Most Hue button devices don't use the Bridge at all; they broadcast group commands to the network, then bulbs respond if they're part of that group. (That being said, they've been requiring the Bridge for more and more lately and appear to have even rebranded it a "hub," so this might not be as true as it used to be.) I'm not sure what the app does but can't imagine it would be that different from anything else, though all I can do there is guess. :slight_smile:

Well scene and group data must be stored on the Bridge otherwise Hubitat wouldn't be able to access it, (I assume it's not querying the app on my phone) so I'd have guessed when using those "devices" Hubitat must be addressing the bulbs via some translation on the Hue Bridge? The hubitat's not reading in the scene settings and storing them and then asking the bulbs to go that colour? Or is it?

Correct, the Bridge also stores groups and scenes (and light) data. My point was just that lots of Hue accessories do group messaging directly to the devices (also including the Bridge, which is just another device in the network--it's not like Zigbee Home Automation we're used to on Hubitat, where the hub is in fact a hub and handles communication between devices--but the Bridge isn't technically needed for most actions a remote/button device will perform on Hue).

Hubitat, of course, must go through the Hue Bridge--that's the "bridge" part, between your LAN and the Hue Zigbee network. But no, CoCoHue doesn't store the scene settings; it gets the scene ID from Hue when the device is added, then tells the Hue Bridge to activate that scene ID. The Hue Bridge then, presumably, sends a a group broadcast to activate that scene. Scene data is stored on bulbs, or at least can (should?) be, so this should again just be a single communication from the Bridge to the network and not the Bridge sending a bunch of commands to each bulb to get them in the right state (though that is pretty much how native Hubitat scenes work :slight_smile: ).

Storing scene data on the bulbs seems somehow unintuitive. How much nvram does a Hue bulb have? I've not heard a limit to how many scenes a bulb can be part of. I had been under the impression a bulb only knew its last colour setting before it was switched off (soft or hard switch), and its default behaviour upon power on.

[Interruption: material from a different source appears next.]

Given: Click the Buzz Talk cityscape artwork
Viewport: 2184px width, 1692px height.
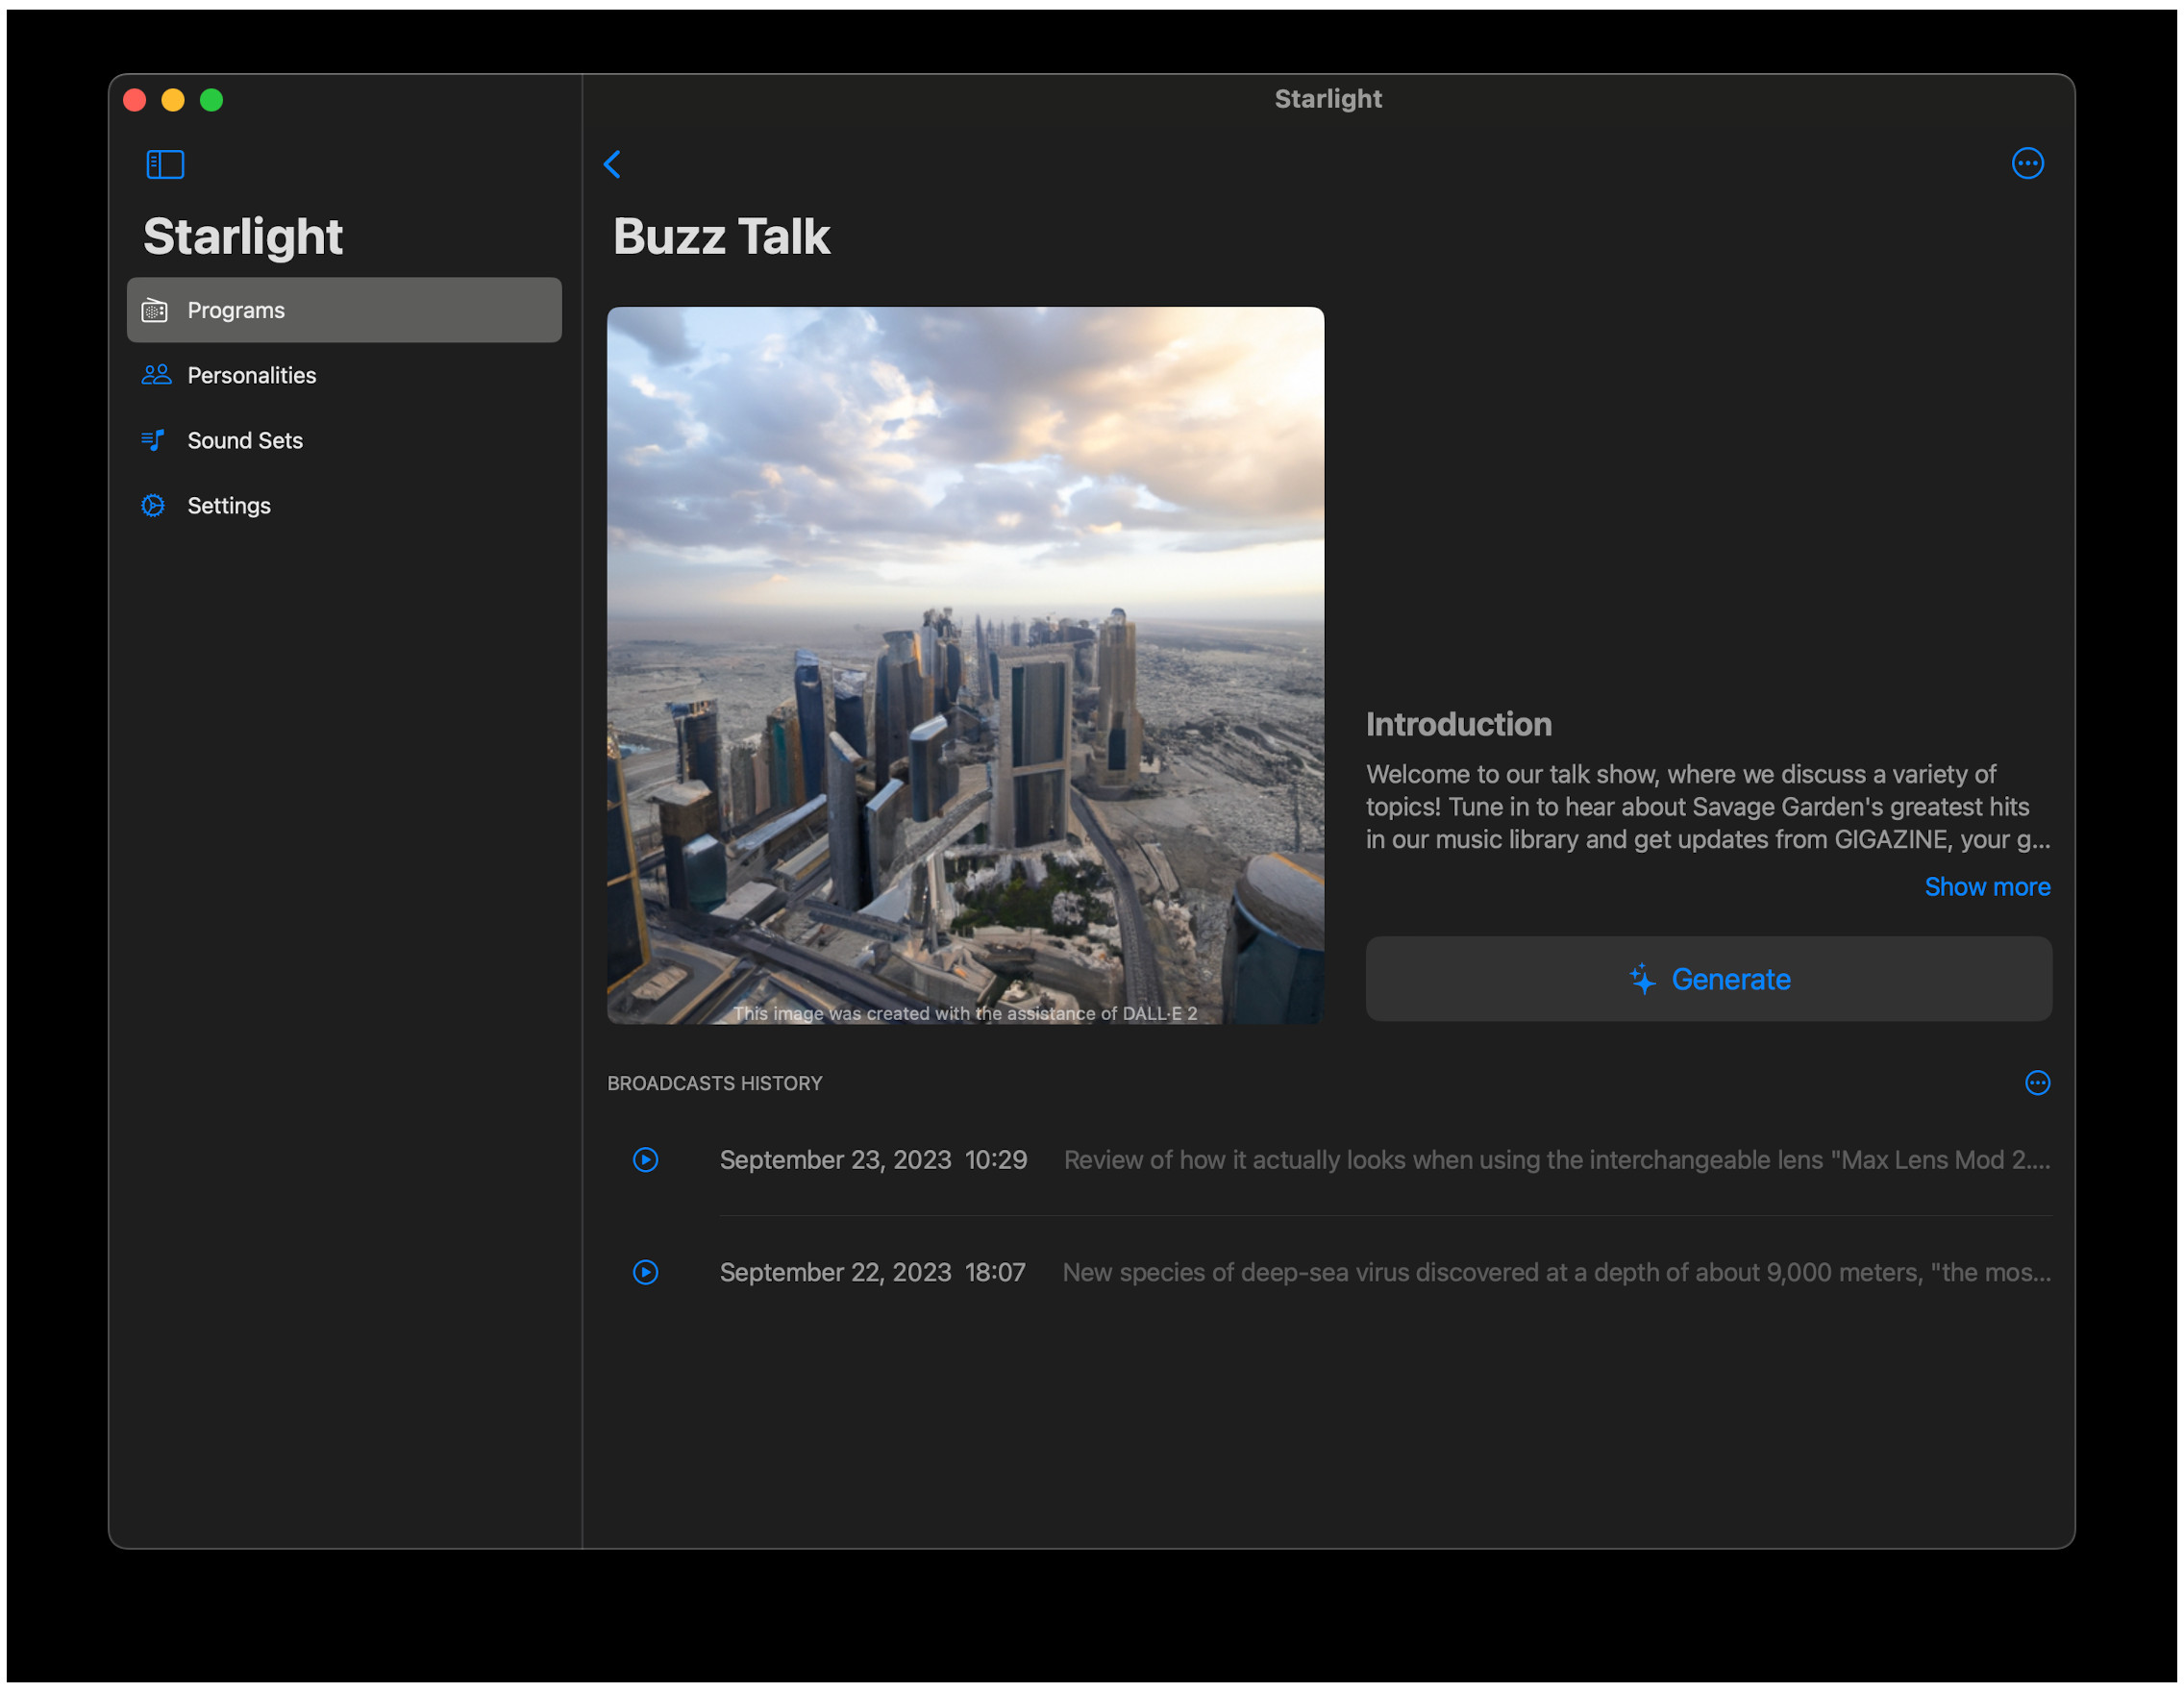Looking at the screenshot, I should tap(965, 665).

I don't know how much storage is available on the bulbs, and I think the Bridge might be be able to store more scenes than a bulb can, but I might be confusing that with some Bridge limit and then maybe the rest are just in-app until they're used again ... but I can't imagine it taking up that much space on the bulb, basically a scene ID, likely also for just a specific group ID (though the v1 app I think only did your entire network), and whatever settings (level, color [in hs, ct, or xy], or just the fact that it's off). In any case, those are implementation details I don't know specifically but also don't think I've ever seen as a problem for anyone.

Storing scene data on the bulbs is, IMHO, actually a good idea: one group broadcast to get all bulbs into the desired state immediately seems a lot better than flooding your network with a bunch of messages to each bulb to get each one into the right state--less time, limited to no "popcorn," and high reliability. I think that's part of the reason Hubitat's Scenes app doesn't always work well for a lot of people without workarounds like spacing out commands or "double activation."